The problem ->
Retrieve every line from the records in which the word "agent" occurs.

Data records ->
========================

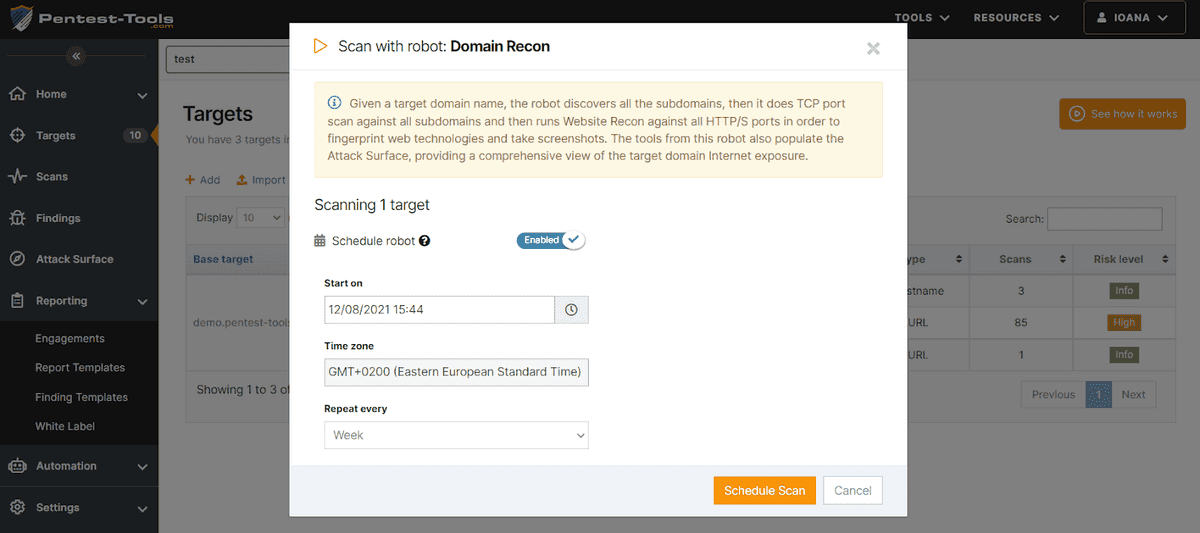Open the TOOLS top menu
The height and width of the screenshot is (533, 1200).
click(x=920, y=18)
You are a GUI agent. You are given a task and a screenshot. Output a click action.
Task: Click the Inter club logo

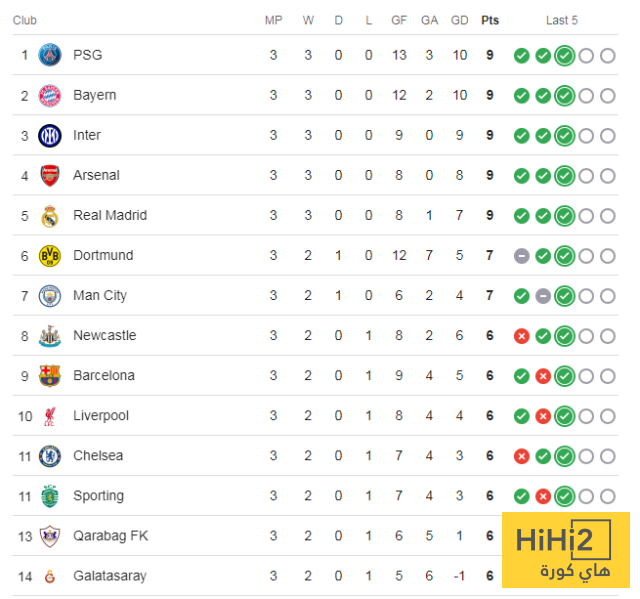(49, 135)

========================

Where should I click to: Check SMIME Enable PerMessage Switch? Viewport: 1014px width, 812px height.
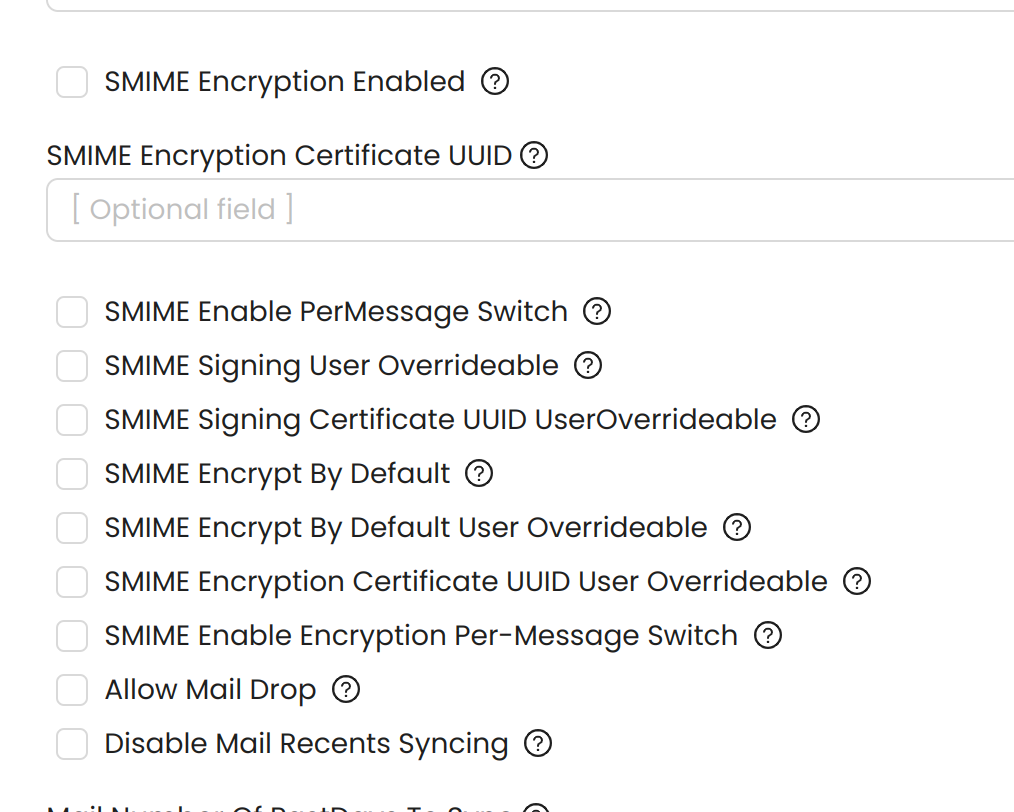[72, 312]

========================

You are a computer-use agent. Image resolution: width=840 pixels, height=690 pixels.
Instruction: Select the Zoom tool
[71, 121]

========================

Result for this task ->
You are a GUI agent. You are given a task and a screenshot. Output a click action.
You are a computer-use agent. Image resolution: width=840 pixels, height=690 pixels.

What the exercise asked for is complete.